Re: Paper documents

From Stephen.DeGabrielle@ntu.edu.au
DateTue, 8 Apr 2003 09:09:36 +0930
Subject Re: Paper documents

Hi Diego,

This is what we are doing;

Our intermediate solution is to encode the documents as PDF (Omnipage has a [Save as] 'PDF with image on [invisible] text' option.

- this gives you a searchable collection of documents with page images - which you can do either (or both) of two things;

1. 'Page Images' (and PDFs' if you want); you can use the '-use_sections 1' switch and show the page images and uncorrected text - be careful this only works when your original page images are JPG - greenstone will put the page image first and the uncorrected text underneath- if your original image was TIFF then you will get no image- just yucky uncorrected text.  This option gives you a 'browsable' document in the greenstone page turning interface with the highlighted search terms underneath. The users can also download the whole document as a PDF if you so configure it.

2. 'PDF only '; you can use the 'no_text true' option and just refer to the source file in your format statements --> [srclink][srcicon][/srclink]

  - the downside of this option is that your users have to download a fair sized PDF and don't get sent to the exact page of the PDF (well I don't know how to reference a particular page of a PDF)

  - the upside is that the Greenstone Digital Library Software does tell you what page to look on and Acrobat is a reasonable page turner

We are currently using option 2 above, as it has let us get our first batch of documents working relatively quickly.  (you must change the pdftohtml.pl file so it passes a '-hidden' flag to the pdftohtml utility or you will get no text and the build process will fail.)

We also create our metadata by hand in metadata.xml files.

 

In the longer term we plan to automate the process as much as possible with the archiving of the converted text as XML[1][2] and the images as uncompressed tiff.

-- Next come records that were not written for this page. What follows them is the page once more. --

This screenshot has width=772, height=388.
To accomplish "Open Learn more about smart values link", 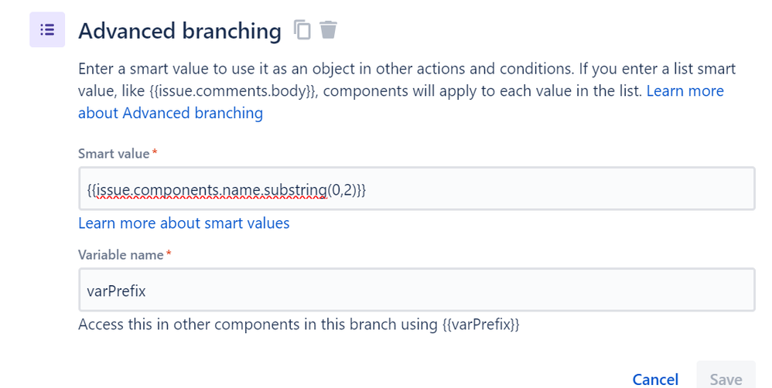I will (184, 223).
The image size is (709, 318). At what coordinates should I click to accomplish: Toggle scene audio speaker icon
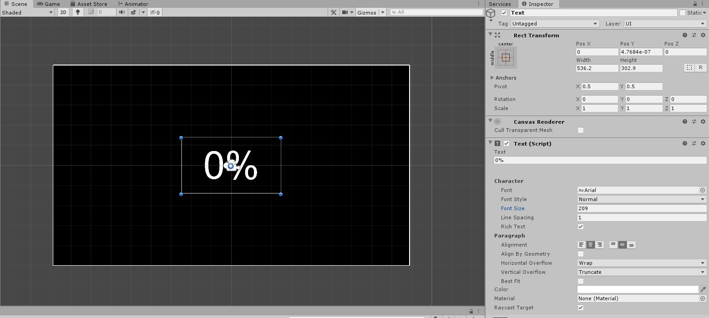pos(122,12)

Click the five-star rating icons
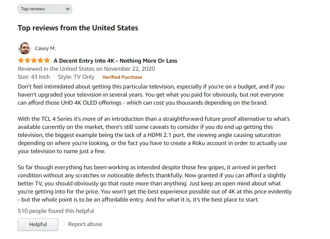tap(34, 61)
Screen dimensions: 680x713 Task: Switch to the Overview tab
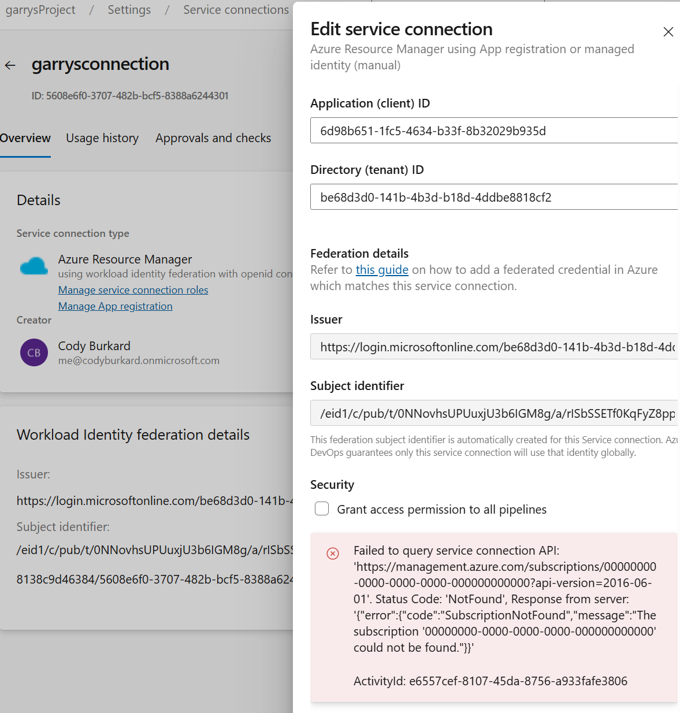pos(25,138)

The TEI-lite XML with be created by a XSLT stylesheet that will convert from the the non-standard Omnipage XML.

For the TIFF images we plan to use imagmagick to convert to jpg viewing on the web via the greenstone DL software.

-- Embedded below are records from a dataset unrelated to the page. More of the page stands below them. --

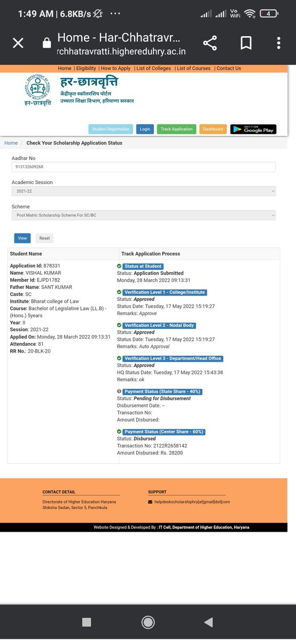Viewport: 296px width, 640px height.
Task: Tap the Har-Chhatravratti department logo
Action: [38, 91]
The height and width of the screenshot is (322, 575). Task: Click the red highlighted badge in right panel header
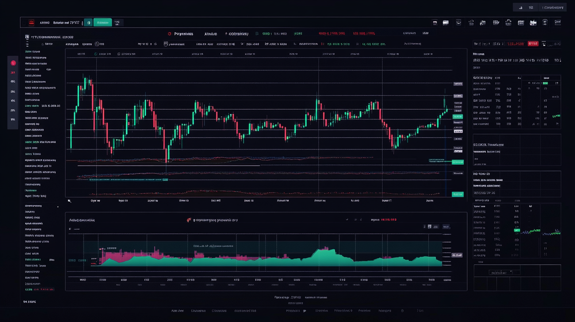(533, 44)
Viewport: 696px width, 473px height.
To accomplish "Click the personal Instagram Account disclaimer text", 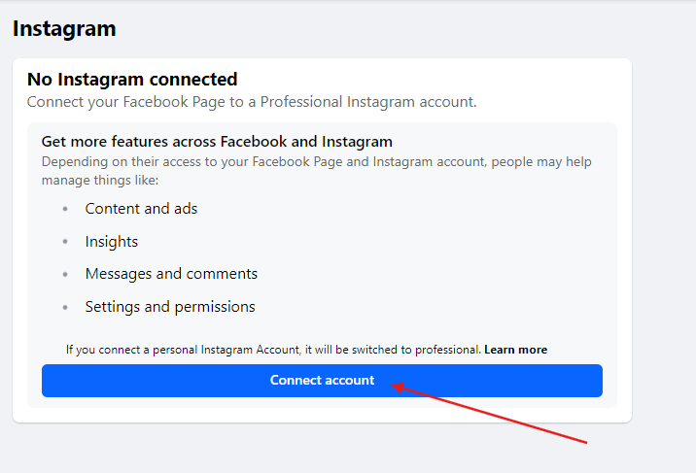I will (273, 350).
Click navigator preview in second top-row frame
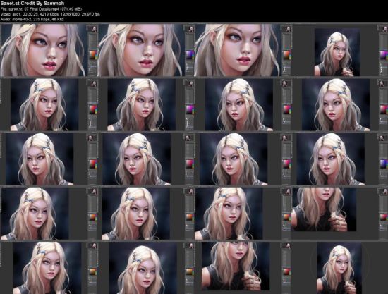Image resolution: width=388 pixels, height=294 pixels. point(190,29)
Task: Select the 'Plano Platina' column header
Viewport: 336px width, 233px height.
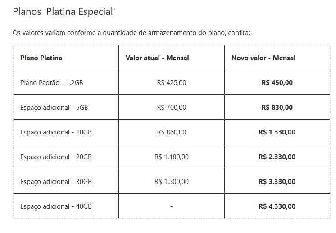Action: click(x=41, y=58)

We have a TEIPlug which should hopefully do the job of allowing the importing of the documents with little some modifications to reference the new page images.

So far the XSLT is working - though I only have it converting to HTML - as I have not yet attacked the problem of getting the Plugin to work properly.

We also plan to harvest our metadata from the ILMS(dynix).

We have chosen TEI as the archival format for the text as it allows us reference the orginal page images in a standard way (something which would be difficult in HTML) and uncompressed tiff as it seems to be a relatively popular archival format for libraries - with a wide variety of tools that work with it.

I hope this helps.

Regards,

 

Stephen

 

[1] TEI-lite: http://www.tei-c.org/Lite/

[2] Encoding to Level 1 standard as per the 'TEI Text Encoding in Libraries Guidelines for Best Encoding Practices' http://www.diglib.org/standards/tei.htm

_________________________________________________
Stephen De Gabrielle
Digitisation Officer
AraDA Project

Northern Territory University Library
http://www.ntu.edu.au/library
Tel: (08) 8946 7009 from overseas: 61 8 8946 7009
Postal address: P.O.Box 41246, Casuarina, NT, 0811, Australia
CRICOS Provider No: 00300K

 
"Diego Spano" <djspano@jus.gov.ar>
Sent by: owner-tripath-users@colosys.net
07/04/2003 03:33 PM

To: "John R. McPherson" <jrm21@cs.waikato.ac.nz>
cc: "Greenstone List" <greenstone@colosys.net>
bcc:
Subject: Paper documents


I have something that I don´t know how to resolve using Greenstone. I´m working at Human Rights Secretary in Argentina but I also work in association with several NGO. We focus on files that belong to people who were kidnapped in the 70s and 80s. We have lot of paper documents that we want to organize and Greenstone seems to be a very useful tool.

The case is the following:

suppose you have a record (aprox. 50 paper pages) belonging to "Diego Spano". This file was scanned so we have 50 tif files and 50 txt files (OCR). Text files are used only to search and to get the image from where it was recognized. Since the images have stamps and signatures, it should be visualized once made the search on the text.
How can we organize the collection to let the users search over the text files and viewing the associated image file?
How can we make the document "browseable"? I mean, go to the first page, the last, previous and next once the user displays a page from the results list?.

Any recommendation?

Thanks a lot.

Lic. Diego J. Spano
djspano@jus.gov.ar